[Dataset items]
□ □ □ □
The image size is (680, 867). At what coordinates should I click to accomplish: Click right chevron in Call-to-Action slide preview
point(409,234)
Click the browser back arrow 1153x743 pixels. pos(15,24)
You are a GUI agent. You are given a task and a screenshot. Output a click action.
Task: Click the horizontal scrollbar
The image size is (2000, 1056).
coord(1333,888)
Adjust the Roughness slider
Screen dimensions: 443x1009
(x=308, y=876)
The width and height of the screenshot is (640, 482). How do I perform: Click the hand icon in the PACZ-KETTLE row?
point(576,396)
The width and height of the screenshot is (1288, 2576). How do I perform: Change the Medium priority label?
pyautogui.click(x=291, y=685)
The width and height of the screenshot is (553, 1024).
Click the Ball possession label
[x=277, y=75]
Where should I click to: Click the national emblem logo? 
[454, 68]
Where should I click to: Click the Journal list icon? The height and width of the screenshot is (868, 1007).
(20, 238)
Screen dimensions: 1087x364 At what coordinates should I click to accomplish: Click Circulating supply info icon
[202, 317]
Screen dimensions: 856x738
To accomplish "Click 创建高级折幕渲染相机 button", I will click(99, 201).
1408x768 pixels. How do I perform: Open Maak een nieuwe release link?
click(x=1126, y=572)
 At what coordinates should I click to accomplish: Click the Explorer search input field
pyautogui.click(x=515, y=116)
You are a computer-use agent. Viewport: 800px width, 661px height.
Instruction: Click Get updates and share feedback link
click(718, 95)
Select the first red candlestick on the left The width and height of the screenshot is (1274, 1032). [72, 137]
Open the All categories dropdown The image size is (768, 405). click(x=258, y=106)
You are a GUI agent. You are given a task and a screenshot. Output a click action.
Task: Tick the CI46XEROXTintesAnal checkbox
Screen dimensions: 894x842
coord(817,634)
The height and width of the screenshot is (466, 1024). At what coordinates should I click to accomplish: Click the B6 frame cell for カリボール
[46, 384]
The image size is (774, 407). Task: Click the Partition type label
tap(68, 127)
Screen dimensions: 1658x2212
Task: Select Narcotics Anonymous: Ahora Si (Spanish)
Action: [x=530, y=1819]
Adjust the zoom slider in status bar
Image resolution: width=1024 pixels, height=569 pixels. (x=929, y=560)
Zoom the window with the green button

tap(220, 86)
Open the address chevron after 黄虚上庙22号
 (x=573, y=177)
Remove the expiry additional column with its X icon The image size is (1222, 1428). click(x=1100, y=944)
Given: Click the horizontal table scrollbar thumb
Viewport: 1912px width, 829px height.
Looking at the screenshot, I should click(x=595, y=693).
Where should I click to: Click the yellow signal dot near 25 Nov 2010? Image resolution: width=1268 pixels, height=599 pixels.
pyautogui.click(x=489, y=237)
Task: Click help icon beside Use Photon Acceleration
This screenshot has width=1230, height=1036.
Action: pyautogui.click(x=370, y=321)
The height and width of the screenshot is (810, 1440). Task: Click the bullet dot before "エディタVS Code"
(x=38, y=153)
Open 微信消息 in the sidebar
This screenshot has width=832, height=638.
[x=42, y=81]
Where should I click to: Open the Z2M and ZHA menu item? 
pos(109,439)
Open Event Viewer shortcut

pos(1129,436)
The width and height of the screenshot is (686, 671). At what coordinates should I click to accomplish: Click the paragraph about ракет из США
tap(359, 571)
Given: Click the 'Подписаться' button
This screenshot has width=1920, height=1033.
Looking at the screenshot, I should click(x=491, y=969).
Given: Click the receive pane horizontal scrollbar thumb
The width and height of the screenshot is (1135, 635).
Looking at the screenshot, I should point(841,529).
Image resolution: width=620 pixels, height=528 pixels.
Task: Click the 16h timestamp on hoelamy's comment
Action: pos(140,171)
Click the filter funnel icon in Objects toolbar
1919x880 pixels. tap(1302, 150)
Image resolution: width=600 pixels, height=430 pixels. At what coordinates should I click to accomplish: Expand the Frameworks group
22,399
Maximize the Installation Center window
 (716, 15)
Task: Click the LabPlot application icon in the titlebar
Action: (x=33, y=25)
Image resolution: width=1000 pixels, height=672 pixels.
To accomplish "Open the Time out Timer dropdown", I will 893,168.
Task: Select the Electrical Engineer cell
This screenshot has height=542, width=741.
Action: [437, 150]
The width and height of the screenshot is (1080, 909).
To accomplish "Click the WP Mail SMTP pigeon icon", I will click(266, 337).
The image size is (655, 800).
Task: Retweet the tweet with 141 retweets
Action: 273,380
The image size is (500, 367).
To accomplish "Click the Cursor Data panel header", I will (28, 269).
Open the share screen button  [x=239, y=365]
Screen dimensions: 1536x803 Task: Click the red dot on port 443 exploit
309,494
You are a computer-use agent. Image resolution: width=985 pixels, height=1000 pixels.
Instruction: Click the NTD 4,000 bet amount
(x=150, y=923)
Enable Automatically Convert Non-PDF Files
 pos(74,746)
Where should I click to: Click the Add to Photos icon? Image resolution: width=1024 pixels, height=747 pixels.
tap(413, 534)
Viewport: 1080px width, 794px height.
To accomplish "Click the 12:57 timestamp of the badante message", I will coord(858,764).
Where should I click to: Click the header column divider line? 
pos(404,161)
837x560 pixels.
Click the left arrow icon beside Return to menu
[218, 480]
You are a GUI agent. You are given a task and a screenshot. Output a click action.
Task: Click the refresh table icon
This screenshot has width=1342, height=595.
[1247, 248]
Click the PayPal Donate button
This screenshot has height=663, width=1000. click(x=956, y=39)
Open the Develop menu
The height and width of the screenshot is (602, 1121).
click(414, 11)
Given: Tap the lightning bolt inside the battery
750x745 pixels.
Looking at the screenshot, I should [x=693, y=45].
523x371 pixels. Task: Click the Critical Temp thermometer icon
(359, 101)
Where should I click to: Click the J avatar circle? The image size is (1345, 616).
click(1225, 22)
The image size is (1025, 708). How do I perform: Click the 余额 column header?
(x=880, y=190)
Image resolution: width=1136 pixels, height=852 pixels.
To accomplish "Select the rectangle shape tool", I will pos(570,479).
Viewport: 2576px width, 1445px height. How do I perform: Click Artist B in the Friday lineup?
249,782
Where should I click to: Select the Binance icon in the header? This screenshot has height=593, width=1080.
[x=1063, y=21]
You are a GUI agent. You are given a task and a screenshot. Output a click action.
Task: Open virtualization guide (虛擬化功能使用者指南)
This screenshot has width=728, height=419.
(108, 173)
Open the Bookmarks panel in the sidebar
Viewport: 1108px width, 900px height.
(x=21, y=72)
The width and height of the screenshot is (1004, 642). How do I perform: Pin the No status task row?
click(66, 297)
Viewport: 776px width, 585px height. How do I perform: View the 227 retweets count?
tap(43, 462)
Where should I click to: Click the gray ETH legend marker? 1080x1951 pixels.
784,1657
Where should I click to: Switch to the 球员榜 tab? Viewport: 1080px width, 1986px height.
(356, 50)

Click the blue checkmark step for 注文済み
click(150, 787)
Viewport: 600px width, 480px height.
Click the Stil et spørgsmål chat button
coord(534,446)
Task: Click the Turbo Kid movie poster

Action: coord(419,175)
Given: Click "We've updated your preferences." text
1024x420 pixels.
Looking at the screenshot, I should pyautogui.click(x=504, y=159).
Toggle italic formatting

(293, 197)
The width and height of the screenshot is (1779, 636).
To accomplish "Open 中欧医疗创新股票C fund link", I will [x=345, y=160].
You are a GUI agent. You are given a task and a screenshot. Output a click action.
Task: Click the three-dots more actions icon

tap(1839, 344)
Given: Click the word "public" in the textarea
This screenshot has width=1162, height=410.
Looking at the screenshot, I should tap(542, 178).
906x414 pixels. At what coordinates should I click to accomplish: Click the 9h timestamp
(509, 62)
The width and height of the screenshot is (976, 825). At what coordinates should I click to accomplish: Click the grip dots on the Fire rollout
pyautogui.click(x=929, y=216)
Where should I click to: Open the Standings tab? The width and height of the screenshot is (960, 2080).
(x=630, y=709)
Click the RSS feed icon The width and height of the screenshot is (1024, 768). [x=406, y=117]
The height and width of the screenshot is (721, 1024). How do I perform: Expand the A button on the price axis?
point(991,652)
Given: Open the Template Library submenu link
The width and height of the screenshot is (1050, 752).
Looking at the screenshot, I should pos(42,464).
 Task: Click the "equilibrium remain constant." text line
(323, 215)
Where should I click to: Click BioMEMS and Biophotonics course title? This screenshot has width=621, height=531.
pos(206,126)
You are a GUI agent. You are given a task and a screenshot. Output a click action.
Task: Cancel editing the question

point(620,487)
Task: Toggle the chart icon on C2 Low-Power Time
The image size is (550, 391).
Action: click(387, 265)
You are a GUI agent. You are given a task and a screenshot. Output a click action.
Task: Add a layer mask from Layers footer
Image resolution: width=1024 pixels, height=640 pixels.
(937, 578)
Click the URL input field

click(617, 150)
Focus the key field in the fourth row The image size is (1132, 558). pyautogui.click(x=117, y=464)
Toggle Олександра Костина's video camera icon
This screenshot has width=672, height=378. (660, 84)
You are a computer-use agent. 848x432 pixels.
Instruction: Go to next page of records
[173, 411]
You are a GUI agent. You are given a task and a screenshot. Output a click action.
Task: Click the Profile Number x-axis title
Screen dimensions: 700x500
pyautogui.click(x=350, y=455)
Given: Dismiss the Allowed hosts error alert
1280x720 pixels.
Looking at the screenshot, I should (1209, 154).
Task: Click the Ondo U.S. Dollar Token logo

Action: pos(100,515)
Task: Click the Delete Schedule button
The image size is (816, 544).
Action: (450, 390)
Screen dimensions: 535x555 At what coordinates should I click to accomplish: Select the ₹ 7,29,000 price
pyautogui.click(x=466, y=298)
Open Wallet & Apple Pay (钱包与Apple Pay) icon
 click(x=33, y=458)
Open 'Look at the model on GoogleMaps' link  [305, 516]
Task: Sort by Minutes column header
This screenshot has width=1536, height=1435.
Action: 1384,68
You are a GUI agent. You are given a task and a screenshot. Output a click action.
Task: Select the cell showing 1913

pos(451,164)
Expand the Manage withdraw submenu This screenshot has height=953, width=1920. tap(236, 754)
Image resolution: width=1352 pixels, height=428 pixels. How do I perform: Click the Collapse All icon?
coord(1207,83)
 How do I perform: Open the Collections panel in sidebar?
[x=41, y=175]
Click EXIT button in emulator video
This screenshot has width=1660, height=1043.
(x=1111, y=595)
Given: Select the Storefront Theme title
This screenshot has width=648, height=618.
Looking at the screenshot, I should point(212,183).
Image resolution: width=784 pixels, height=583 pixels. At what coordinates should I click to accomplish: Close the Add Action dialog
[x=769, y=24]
□ □ □ □
• _WHAT YOU ARE ASKED TO DO_:
A copy of each line in the data above that holds the string "table" is needed.

• _ANSWER BELOW_:
Given: Click the horizontal table scrollbar thumb
Task: Click the refresh table icon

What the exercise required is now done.